I remember doing this again when at the pool. There was a ten minute period out of every hour or two where life guards had to take a break. Every one under the age of eighteen had to get out of the water and let the guards go smoke a J in the guard room. Sometimes I would take the time to look up and daydream about nothing. My God, I used to waist hours of every Summer's day at the pool. There were times I would have the water to myself. I'd swim laps under the water with no sound other than my own heart and the rush of water past my ears. The blank bottom of the pool would act like a clear blue sky. it was the best when the waves of the water would cause ripples of light chaotically across the bottom of the pool. Those were the best times to go swimming.

On rainy days I made things appear from the drops of water running down the window. I still make images out of the stains in the carpet. To this day, if I can find one, I can lay in an empty room and relax as images and sound poor in from nowhere to fill the void. My mind makes up the difference. My mind just makes up as it goes. I can understand how people go nuts after staying in solitary for even a short time. I would not make it very long. I'd cluck like a chicken in a couple of hours.
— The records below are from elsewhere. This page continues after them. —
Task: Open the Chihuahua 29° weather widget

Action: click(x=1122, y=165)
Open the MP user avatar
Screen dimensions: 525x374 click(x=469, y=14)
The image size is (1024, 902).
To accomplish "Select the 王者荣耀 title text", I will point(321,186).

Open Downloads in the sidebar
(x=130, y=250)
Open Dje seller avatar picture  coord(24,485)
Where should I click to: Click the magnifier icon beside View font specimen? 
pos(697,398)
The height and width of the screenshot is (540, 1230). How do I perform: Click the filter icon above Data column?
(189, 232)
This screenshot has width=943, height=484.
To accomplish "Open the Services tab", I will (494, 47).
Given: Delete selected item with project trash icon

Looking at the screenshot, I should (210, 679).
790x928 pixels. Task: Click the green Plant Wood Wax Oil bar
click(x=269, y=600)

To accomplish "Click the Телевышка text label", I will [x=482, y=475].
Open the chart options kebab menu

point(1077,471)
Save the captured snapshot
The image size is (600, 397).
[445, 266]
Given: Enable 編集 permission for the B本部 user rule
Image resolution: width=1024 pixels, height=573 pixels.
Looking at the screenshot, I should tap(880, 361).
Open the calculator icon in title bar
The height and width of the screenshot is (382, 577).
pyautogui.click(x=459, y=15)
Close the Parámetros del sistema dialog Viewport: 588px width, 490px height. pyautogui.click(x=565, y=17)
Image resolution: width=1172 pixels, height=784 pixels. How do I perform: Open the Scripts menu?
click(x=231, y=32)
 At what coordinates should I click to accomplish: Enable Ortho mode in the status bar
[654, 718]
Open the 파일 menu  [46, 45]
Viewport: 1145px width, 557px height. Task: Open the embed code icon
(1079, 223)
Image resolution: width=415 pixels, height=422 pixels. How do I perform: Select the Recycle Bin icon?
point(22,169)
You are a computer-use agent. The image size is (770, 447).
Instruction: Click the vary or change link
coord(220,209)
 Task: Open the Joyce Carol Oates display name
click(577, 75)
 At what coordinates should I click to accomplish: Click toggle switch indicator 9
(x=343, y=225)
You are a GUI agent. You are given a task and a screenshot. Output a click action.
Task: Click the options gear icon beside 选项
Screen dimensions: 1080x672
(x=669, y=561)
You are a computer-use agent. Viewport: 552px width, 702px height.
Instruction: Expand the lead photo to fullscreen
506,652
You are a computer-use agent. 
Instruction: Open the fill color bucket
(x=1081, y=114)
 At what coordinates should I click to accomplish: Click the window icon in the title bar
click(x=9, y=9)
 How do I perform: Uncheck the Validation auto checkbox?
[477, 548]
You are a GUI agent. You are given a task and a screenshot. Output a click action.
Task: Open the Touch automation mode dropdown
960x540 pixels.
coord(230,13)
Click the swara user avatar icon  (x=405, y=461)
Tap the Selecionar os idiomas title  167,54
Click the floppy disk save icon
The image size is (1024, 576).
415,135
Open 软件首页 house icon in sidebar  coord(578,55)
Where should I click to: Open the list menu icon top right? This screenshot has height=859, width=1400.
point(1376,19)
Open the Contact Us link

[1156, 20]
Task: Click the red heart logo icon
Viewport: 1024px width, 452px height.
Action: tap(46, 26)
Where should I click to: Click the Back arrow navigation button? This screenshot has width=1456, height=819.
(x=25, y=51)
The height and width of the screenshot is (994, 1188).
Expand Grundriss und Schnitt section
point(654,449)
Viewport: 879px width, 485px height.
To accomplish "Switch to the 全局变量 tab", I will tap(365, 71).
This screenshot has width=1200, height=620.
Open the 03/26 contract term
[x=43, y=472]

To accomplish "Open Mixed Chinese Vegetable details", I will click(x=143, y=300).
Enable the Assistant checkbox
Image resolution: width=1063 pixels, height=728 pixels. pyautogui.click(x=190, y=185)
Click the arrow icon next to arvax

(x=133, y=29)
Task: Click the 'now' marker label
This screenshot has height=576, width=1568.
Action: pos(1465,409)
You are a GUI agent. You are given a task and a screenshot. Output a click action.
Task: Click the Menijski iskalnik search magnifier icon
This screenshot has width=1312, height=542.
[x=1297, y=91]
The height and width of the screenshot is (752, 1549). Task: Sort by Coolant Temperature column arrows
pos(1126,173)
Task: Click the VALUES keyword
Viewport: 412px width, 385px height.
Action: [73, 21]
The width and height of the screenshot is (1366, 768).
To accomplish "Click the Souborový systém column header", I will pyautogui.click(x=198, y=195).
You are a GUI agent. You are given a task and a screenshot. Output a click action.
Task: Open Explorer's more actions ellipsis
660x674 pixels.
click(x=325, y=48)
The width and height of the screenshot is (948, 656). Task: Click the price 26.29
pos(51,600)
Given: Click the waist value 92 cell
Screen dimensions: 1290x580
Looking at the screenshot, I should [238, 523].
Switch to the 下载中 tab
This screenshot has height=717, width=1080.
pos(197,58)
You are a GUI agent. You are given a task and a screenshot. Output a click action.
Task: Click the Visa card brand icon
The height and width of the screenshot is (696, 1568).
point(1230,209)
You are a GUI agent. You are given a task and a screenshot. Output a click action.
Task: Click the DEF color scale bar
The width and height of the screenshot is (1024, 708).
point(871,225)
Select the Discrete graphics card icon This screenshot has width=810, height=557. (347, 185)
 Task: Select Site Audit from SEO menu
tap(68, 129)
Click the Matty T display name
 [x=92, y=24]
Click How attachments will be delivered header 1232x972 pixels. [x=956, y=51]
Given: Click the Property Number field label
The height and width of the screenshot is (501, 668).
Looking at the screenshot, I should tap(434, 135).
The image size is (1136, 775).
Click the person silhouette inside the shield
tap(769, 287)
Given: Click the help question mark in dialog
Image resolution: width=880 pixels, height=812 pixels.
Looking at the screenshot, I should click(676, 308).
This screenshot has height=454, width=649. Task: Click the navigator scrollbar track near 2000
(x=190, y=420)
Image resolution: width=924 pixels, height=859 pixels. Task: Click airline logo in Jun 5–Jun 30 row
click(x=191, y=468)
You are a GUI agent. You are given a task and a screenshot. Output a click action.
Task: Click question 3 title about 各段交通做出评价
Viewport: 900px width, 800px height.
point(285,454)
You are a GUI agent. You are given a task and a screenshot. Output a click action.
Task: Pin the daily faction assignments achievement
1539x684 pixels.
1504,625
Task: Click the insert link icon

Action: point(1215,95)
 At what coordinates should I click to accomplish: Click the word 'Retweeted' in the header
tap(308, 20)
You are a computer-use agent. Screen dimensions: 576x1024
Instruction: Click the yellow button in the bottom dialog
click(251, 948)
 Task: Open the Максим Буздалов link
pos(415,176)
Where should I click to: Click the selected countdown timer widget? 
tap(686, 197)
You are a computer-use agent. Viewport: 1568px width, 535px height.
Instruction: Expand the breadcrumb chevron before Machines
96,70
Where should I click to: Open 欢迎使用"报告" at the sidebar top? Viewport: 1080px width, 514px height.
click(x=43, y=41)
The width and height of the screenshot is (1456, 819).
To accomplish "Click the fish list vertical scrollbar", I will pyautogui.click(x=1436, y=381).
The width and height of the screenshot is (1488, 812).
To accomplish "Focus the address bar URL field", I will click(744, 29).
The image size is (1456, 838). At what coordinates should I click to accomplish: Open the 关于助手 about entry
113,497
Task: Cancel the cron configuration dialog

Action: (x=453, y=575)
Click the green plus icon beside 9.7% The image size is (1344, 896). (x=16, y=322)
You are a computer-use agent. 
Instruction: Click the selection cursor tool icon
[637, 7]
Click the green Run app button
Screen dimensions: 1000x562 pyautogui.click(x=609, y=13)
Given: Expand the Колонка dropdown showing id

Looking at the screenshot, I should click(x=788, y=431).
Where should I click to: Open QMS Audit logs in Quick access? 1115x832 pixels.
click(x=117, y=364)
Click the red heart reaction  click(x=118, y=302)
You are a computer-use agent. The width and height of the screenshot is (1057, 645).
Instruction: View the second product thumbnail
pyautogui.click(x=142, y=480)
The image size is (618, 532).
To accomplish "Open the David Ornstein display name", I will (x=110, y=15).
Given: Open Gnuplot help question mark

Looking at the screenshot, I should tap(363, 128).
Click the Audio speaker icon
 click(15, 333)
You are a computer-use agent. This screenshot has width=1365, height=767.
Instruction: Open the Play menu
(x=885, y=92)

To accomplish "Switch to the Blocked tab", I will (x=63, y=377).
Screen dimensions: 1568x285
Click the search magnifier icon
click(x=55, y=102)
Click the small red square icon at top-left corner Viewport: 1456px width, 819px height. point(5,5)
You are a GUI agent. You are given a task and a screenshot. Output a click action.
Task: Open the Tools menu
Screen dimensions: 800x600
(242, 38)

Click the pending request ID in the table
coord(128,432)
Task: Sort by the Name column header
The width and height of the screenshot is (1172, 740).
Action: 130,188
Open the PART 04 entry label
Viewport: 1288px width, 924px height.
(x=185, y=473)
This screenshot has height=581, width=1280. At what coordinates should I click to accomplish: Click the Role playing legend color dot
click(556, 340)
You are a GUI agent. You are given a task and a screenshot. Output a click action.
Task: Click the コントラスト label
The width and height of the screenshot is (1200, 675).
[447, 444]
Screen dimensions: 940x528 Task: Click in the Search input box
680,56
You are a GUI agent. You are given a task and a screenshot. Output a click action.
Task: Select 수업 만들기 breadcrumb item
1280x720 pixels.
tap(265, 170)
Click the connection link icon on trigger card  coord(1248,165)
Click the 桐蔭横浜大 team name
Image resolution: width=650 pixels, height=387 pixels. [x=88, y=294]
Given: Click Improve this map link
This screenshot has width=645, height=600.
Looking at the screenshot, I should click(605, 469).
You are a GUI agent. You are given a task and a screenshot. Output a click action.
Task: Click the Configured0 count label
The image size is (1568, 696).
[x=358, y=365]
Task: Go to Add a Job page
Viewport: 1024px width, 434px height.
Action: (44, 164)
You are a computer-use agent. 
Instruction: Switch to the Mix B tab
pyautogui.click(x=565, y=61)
That thunder head I watched for just a moment today brought all kinds of memories of Summer days spent doing thing I probably shouldn't have done while cooped up inside my parent's home with nothing better to do. I think the internet and video games are a great way of stifling people's creativity, but they might be good ways to prevent people from just going out (or staying in) and getting in trouble. I suppose there is good and bad on both sides.

The thunder head was about a mile away. Between it and I was sunshine. The shadow of the cloud was dark. I, up on the sixth floor, could almost feel the sunshine. This is one of those times it's good to stop and smell the roses. Oh, well. Back to packaging Linux software. Oh, the cloud is gone.